Is calling std::vector::size() as fast as reading a variable?


I have do an extensive calculation on a big vector of integers. The vector size is not changed during the calculation. The size of the vector is frequently accessed by the code. What is faster in general:

  • using the vector::size() function or
  • using a helper constant vectorSize for storing the size of the vector?

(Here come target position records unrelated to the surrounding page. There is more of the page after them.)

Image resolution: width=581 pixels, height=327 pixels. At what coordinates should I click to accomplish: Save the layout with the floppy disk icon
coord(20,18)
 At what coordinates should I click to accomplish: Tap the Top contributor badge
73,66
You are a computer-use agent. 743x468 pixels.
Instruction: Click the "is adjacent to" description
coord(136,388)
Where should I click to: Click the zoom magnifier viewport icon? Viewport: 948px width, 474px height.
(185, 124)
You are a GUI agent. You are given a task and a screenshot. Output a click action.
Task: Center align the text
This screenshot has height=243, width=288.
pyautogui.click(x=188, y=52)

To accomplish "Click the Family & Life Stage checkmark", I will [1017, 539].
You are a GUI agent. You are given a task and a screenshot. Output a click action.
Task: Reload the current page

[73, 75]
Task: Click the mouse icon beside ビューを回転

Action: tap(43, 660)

I know that compilers usually inline the size() function when setting the proper compiler flags, however, this is not guaranteed.


Solution

  • Interesting question.

    So, what's going to happened ? Well if you debug with gdb you'll see something like 3 member variables (names are not accurate):

    • _M_begin: pointer to the first element of the dynamic array
    • _M_end: pointer one past the last element of the dynamic array
    • _M_capacity: pointer one past the last element that could be stored in the dynamic array

    The implementation of vector<T,Alloc>::size() is thus usually reduced to:

    return _M_end - _M_begin;  // Note: _Mylast - _Myfirst in VC 2008
    

    Now, there are 2 things to consider when regarding the actual optimizations possible:

    • will this function be inlined ? Probably: I am no compiler writer, but it's a good bet since the overhead of a function call would dwarf the actual time here and since it's templated we have all the code available in the translation unit
    • will the result be cached (ie sort of having an unnamed local variable): it could well be, but you won't know unless you disassemble the generated code

    In other words:

    • If you store the size yourself, there is a good chance it will be as fast as the compiler could get it.
    • If you do not, it will depend on whether the compiler can establish that nothing else is modifying the vector; if not, it cannot cache the variable, and will need to perform memory reads (L1) every time.

    It's a micro-optimization. In general, it will be unnoticeable, either because the performance does not matter or because the compiler will perform it regardless. In a critical loop where the compiler does not apply the optimization, it can be a significant improvement.